To accomplish the second object, the present invention provides an automatic composition method comprising the steps of providing a rhythm pattern database comprising a plurality of rhythm patterns, and characteristic data indicating characteristics of each of the rhythm patterns, attaching a rhythm pattern to a piece of music to be composed, and detecting a rhythm pattern corresponding to the rhythm pattern to be attached to the piece of music by searching the rhythm pattern database, and determining characteristic data corresponding to the detected rhythm pattern, as characteristic data of the rhythm pattern to be attached to the piece of music.

To accomplish the second object of the invention, the present invention provides a storage medium storing program that is executable by a computer, comprising a determining module that searches a rhythm pattern database comprising a plurality of rhythm patterns, and characteristic data indicating characteristics of each of the rhythm patterns, so as to detect a rhythm pattern corresponding to a rhythm pattern to be attached to a piece of music to be composed, and determines characteristic data corresponding to the detected rhythm pattern, as characteristic data of the rhythm pattern to be attached to the piece of music.

With the apparatus and storage medium constructed as described above, a rhythm pattern corresponding to a rhythm pattern to be given to a piece of music to be composed is detected or retrieved from the rhythm pattern database, and characteristic data corresponding to the detected rhythm pattern is determined as characteristic data of the rhythm pattern to be given to the piece of music. Thus, musical features of an already-composed piece of music can be easily extracted when a piece of music is composed.

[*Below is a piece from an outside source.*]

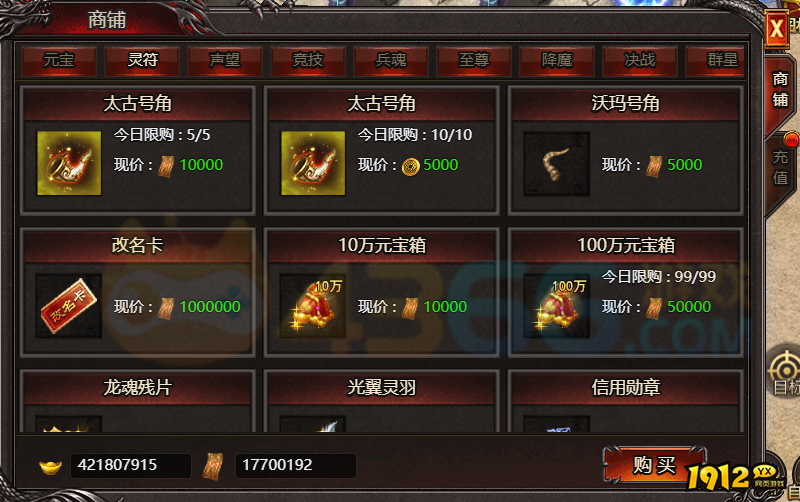The width and height of the screenshot is (800, 502).
Task: Open the 决战 tab
Action: [x=640, y=61]
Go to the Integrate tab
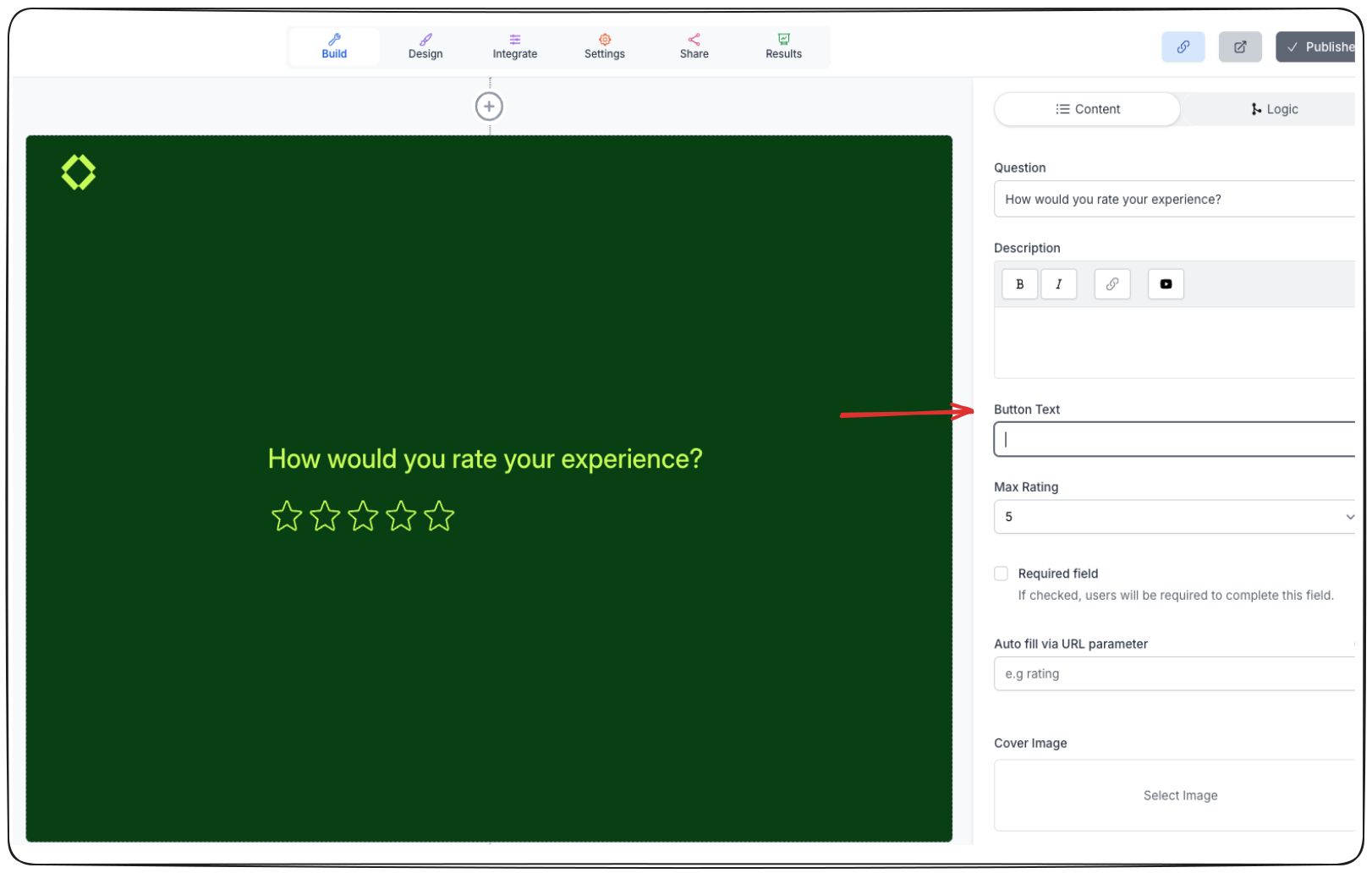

To accomplish the third object, in the automatic composition apparatus according to the present invention, each of the plurality of rhythm patterns stored in the rhythm pattern database represents a rhythm pattern of one measure, the automatic composition apparatus further comprising a measure dividing device that divides a measure in question in the piece of music to be composed into a first section associated with a previous measure that immediately precedes the measure in question, and a second section associated with a measure that immediately follows the measure in question, when a single rhythm pattern cannot be allocated to the measure in question in the piece of music, and wherein the selecting device selects different rhythm patterns for the first section and the second section, respectively.

With the apparatus constructed as described above, rhythm patterns each corresponding to one measure are stored in the rhythm pattern database. Namely, each of the rhythm patterns stored in the rhythm pattern database represents a rhythm pattern of one measure. When a single rhythm pattern cannot be allocated to a certain measure, the measure is divided into the first section associated with the previous measure, and the second section associated with the immediately following measure, and different rhythm patterns are selected for the first and second sections, respectively. It is thus possible to produce rhythm patterns for a piece of music including a singular measure(s) such as a pickup measure(s).

The above and other objects of the invention will become more apparent from the following drawings taken in conjunction with the accompanying drawings.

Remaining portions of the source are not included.